On 2011-05-20 at 14:10, Andrew Deason ( [email protected] ) said:
On Fri, 20 May 2011 13:51:05 -0400 (EDT)
Andy Cobaugh <[email protected]> wrote:

...or it's that you're writing to the same disk twice as much. If the
cache and /vicepX are on the same disk, it seems pretty intuitive that
it's going to be slower.

It was with memcache.

Well _I_ wasn't talking about memcache. :)

Of course. When I'm talking about performance, I'm almost never talking about disk cache ;)

mal and badger are slightly different hardware, but the tests above
show that we get very similar performance between all server and
client combinations except the case where client and server are on the
same machine.

Maybe I'm missing something here?

I think to some extent it can still be that they're just using the same
hardware resources, so some performance loss is to be expected (if the
network wasn't the bottleneck for separate machines). I'm not sure if
that can explain that degree of difference, though. I believe Rx in the
past has had some odd behavior that really low RTT, but any known fixes
there should have been in 1.6 for awhile.
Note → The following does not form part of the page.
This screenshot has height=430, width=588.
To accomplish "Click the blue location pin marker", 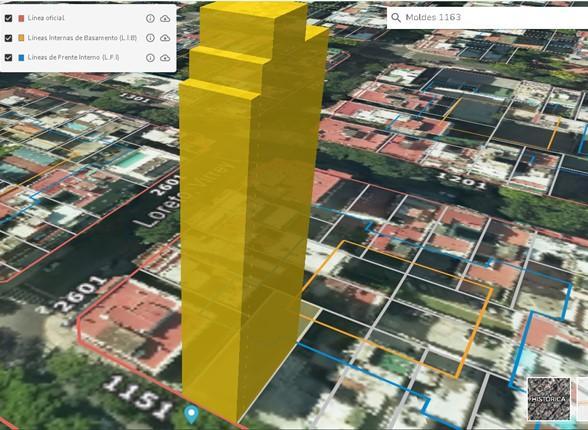I will [x=192, y=414].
I expect a similar thing happens on 1.4? Though of course the baseline
performance is probably different, so it's not really comparing the same
thing.

I think there were differences with 1.4, but it's been a while since that particular machine has run 1.4 that I don't remember exactly.

One would think that a modern 8-core box with 32GB of memory would provide for enough 'isolation' between server and client. Maybe I just don't know enough about what resources are involved in that case.

I'm still curious what's actually causing that much of a performance loss.